'''

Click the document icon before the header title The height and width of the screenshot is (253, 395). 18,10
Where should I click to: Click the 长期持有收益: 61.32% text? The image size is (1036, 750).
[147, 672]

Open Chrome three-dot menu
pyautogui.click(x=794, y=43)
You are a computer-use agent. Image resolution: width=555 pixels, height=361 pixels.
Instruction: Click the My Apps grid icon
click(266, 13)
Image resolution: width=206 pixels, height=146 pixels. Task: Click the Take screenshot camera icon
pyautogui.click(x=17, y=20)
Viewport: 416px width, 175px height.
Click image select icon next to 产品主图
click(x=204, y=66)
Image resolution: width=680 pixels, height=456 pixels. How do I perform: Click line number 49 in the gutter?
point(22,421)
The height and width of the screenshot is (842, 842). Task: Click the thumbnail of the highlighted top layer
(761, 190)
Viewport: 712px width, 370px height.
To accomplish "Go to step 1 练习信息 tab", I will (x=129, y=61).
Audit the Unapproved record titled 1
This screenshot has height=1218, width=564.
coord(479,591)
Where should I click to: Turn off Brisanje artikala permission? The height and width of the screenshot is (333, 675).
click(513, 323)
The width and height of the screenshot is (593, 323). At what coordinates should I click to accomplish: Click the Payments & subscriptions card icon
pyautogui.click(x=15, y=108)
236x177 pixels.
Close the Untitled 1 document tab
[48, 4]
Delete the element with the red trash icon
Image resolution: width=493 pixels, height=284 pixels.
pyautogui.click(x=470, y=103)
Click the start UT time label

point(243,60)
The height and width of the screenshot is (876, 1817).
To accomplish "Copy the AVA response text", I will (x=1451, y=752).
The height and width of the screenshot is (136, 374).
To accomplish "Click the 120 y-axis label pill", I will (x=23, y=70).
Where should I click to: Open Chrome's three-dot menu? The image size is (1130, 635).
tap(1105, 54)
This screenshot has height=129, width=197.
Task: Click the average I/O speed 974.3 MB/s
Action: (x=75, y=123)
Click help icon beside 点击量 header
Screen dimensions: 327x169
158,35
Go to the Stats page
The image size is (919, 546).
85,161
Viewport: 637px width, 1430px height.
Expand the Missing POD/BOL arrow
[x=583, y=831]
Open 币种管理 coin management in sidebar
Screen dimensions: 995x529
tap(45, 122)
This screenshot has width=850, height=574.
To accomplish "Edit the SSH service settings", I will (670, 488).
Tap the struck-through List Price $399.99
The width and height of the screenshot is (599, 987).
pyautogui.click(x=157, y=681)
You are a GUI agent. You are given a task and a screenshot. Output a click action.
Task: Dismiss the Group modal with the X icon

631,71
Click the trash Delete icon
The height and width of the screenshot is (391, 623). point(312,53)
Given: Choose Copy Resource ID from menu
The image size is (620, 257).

'''

### Task goal
Would you retype all of the data exactly as shown?

### Solution to the exercise
Click the document icon before the header title The height and width of the screenshot is (253, 395). 18,10
Where should I click to: Click the 长期持有收益: 61.32% text? The image size is (1036, 750).
[147, 672]

Open Chrome three-dot menu
pyautogui.click(x=794, y=43)
You are a computer-use agent. Image resolution: width=555 pixels, height=361 pixels.
Instruction: Click the My Apps grid icon
click(266, 13)
Image resolution: width=206 pixels, height=146 pixels. Task: Click the Take screenshot camera icon
pyautogui.click(x=17, y=20)
Viewport: 416px width, 175px height.
Click image select icon next to 产品主图
click(x=204, y=66)
Image resolution: width=680 pixels, height=456 pixels. How do I perform: Click line number 49 in the gutter?
point(22,421)
The height and width of the screenshot is (842, 842). Task: Click the thumbnail of the highlighted top layer
(761, 190)
Viewport: 712px width, 370px height.
To accomplish "Go to step 1 练习信息 tab", I will (x=129, y=61).
Audit the Unapproved record titled 1
This screenshot has height=1218, width=564.
coord(479,591)
Where should I click to: Turn off Brisanje artikala permission? The height and width of the screenshot is (333, 675).
click(513, 323)
The width and height of the screenshot is (593, 323). At what coordinates should I click to accomplish: Click the Payments & subscriptions card icon
pyautogui.click(x=15, y=108)
236x177 pixels.
Close the Untitled 1 document tab
[48, 4]
Delete the element with the red trash icon
Image resolution: width=493 pixels, height=284 pixels.
pyautogui.click(x=470, y=103)
Click the start UT time label

point(243,60)
The height and width of the screenshot is (876, 1817).
To accomplish "Copy the AVA response text", I will (x=1451, y=752).
The height and width of the screenshot is (136, 374).
To accomplish "Click the 120 y-axis label pill", I will (x=23, y=70).
Where should I click to: Open Chrome's three-dot menu? The image size is (1130, 635).
tap(1105, 54)
This screenshot has height=129, width=197.
Task: Click the average I/O speed 974.3 MB/s
Action: (x=75, y=123)
Click help icon beside 点击量 header
Screen dimensions: 327x169
158,35
Go to the Stats page
The image size is (919, 546).
85,161
Viewport: 637px width, 1430px height.
Expand the Missing POD/BOL arrow
[x=583, y=831]
Open 币种管理 coin management in sidebar
Screen dimensions: 995x529
tap(45, 122)
This screenshot has width=850, height=574.
To accomplish "Edit the SSH service settings", I will (670, 488).
Tap the struck-through List Price $399.99
The width and height of the screenshot is (599, 987).
pyautogui.click(x=157, y=681)
You are a GUI agent. You are given a task and a screenshot. Output a click action.
Task: Dismiss the Group modal with the X icon

631,71
Click the trash Delete icon
The height and width of the screenshot is (391, 623). point(312,53)
Given: Choose Copy Resource ID from menu
The image size is (620, 257).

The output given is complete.